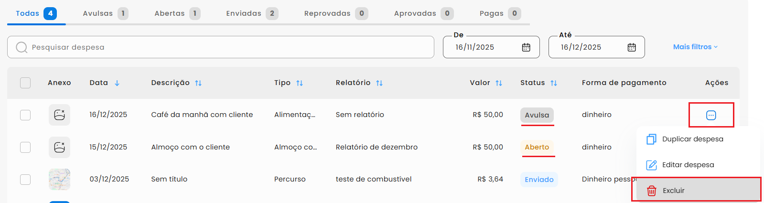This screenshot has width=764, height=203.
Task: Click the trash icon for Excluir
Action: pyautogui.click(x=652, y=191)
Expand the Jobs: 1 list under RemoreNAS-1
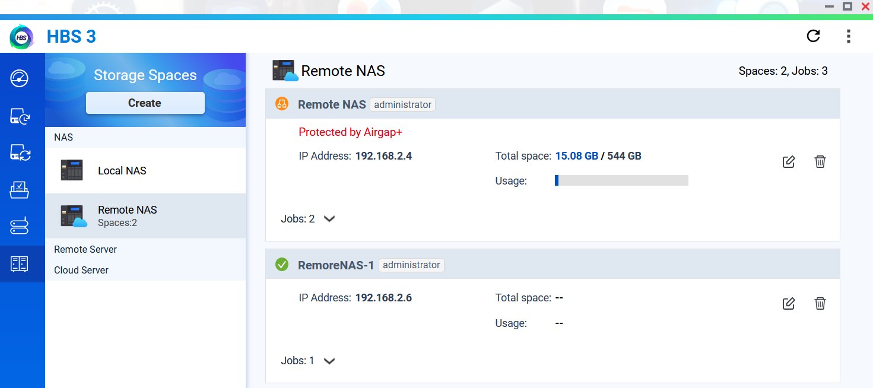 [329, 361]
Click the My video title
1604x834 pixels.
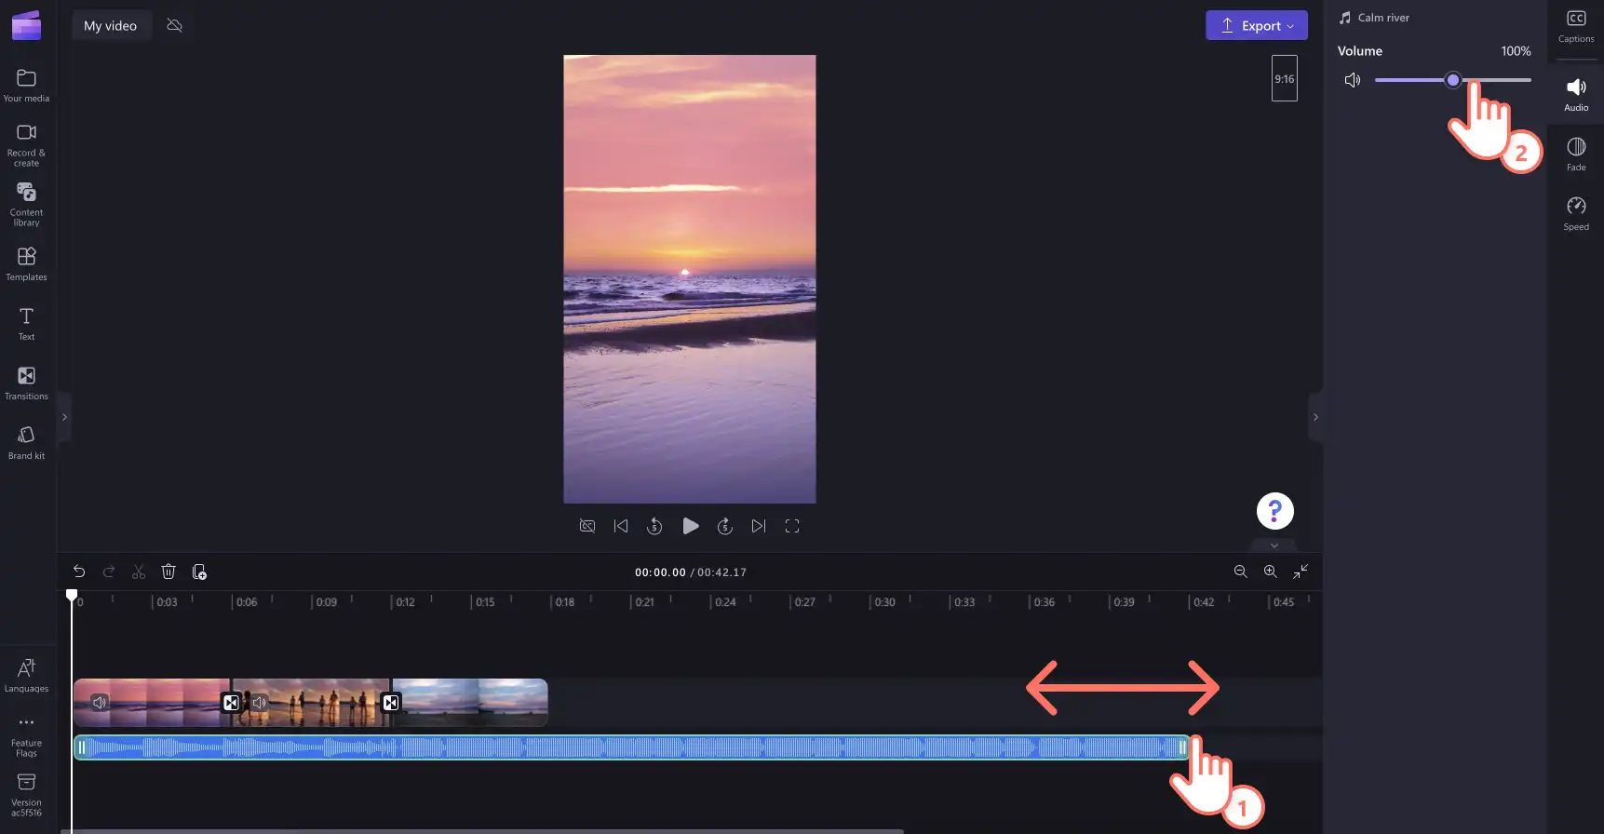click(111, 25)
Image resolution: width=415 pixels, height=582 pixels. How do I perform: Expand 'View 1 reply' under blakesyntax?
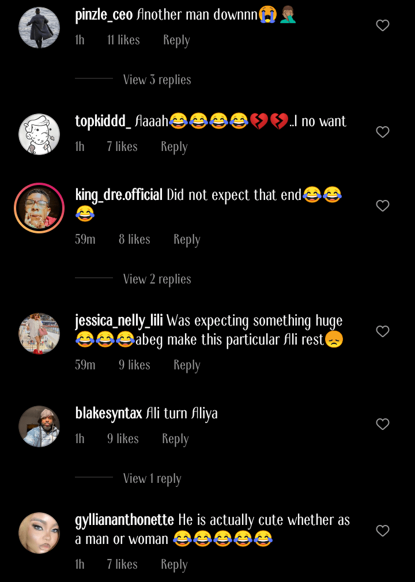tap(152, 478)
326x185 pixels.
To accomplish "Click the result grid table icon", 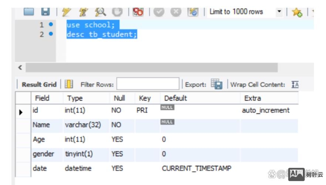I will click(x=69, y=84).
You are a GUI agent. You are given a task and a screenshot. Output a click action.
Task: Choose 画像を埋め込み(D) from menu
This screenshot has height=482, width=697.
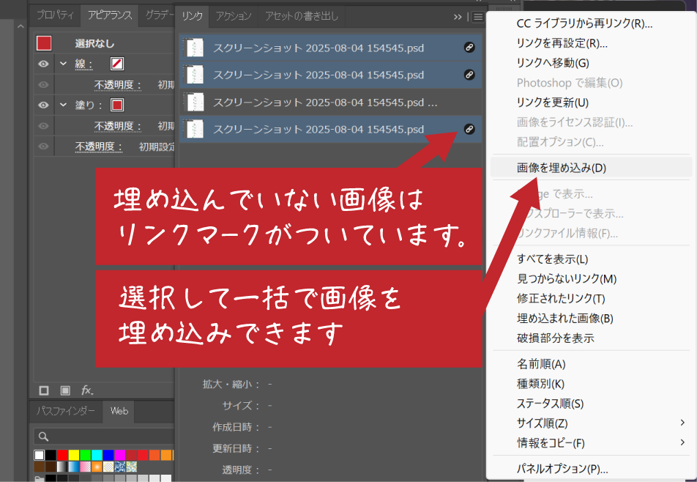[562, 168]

━━━━

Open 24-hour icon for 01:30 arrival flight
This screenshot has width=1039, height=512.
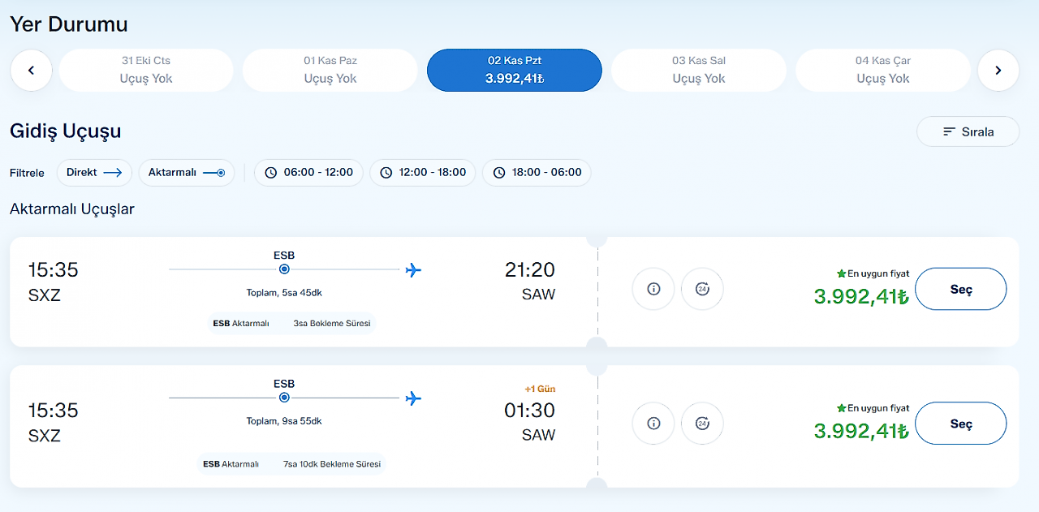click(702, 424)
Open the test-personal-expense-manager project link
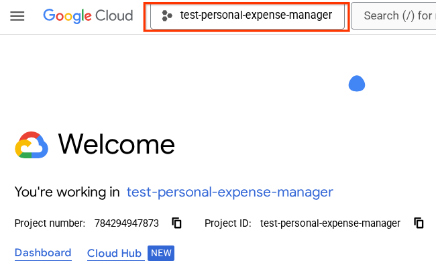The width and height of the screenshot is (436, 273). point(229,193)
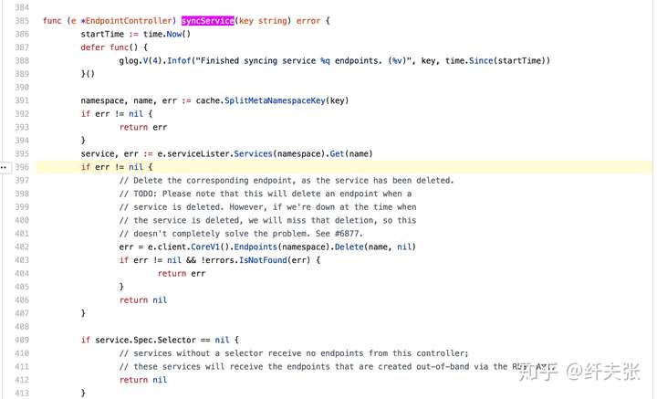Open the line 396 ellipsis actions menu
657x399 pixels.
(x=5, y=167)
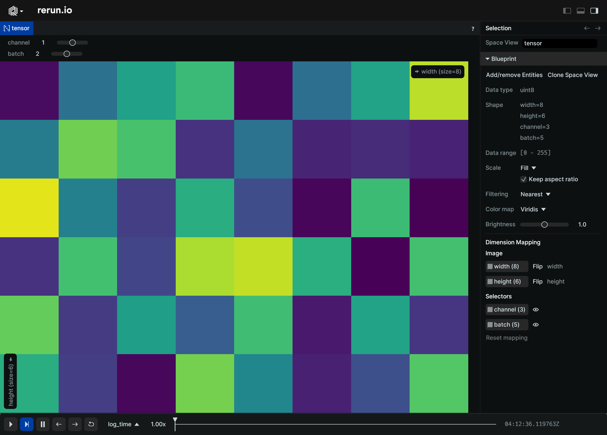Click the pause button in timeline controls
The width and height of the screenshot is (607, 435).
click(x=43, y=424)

━━━━

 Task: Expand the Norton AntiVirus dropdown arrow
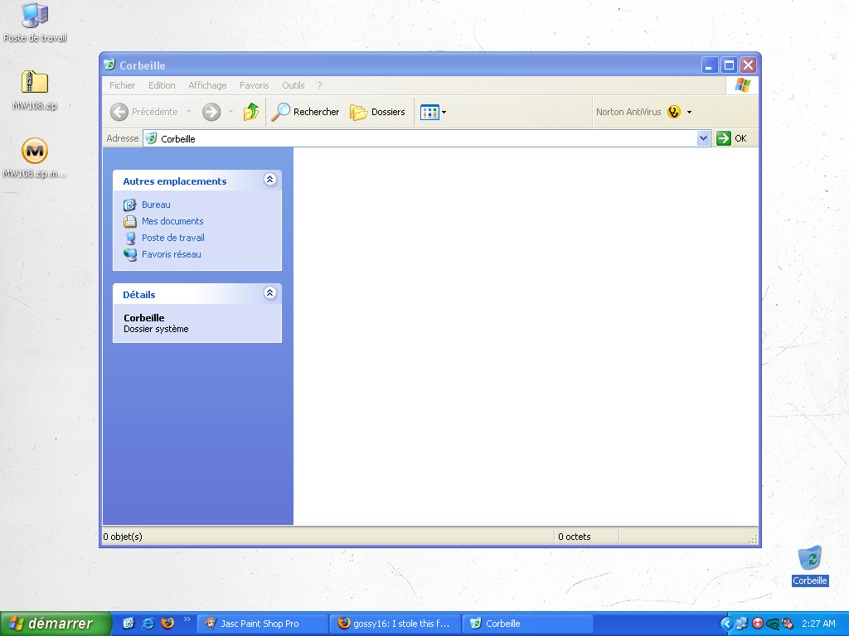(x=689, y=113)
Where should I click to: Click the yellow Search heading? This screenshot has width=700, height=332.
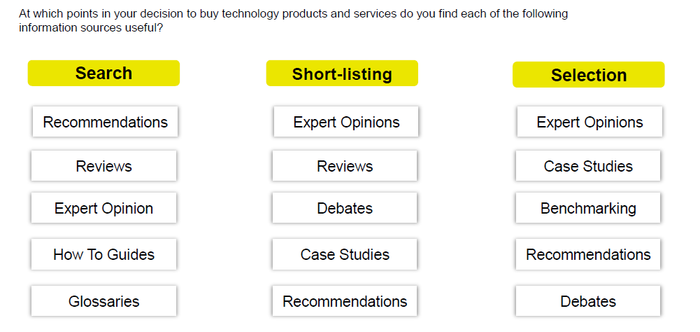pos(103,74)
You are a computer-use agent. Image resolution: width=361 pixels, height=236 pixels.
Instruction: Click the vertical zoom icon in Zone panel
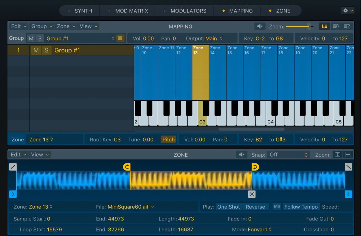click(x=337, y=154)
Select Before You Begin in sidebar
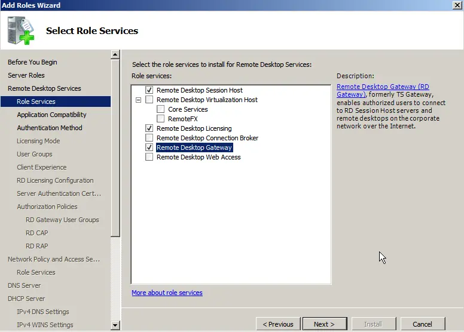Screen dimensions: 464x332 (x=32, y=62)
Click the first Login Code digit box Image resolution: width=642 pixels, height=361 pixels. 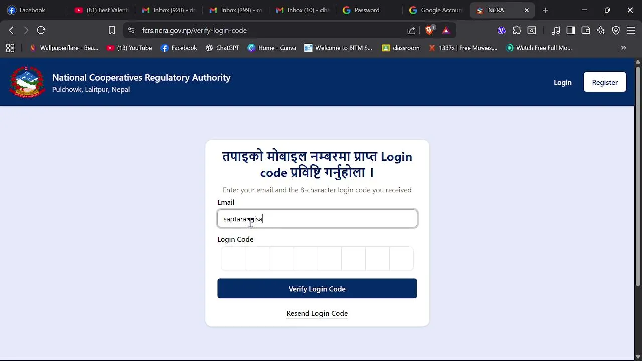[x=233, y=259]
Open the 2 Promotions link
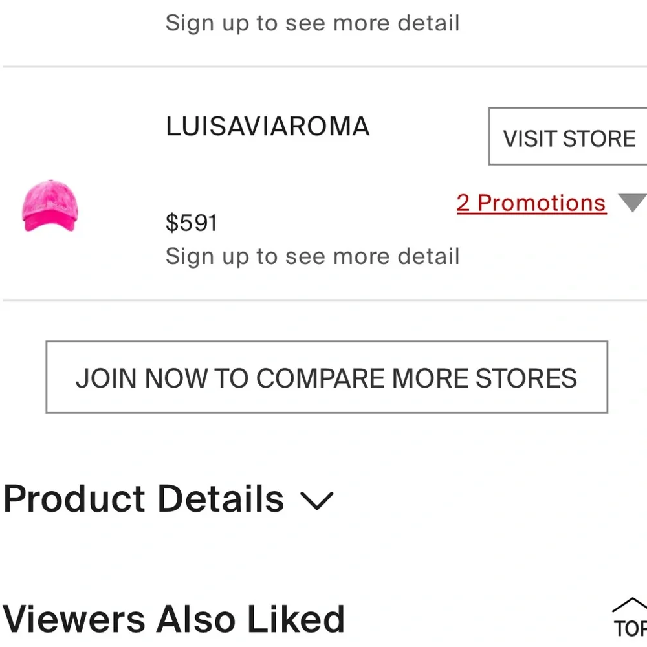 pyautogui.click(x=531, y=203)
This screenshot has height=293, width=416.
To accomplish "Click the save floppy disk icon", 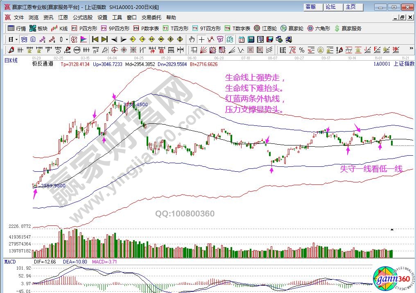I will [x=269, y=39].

━━━━

▶ What the exercise asks:
If a line of the data contains the word "agent", it should be counted; state the total and nothing more.

▶ Result for this task:
2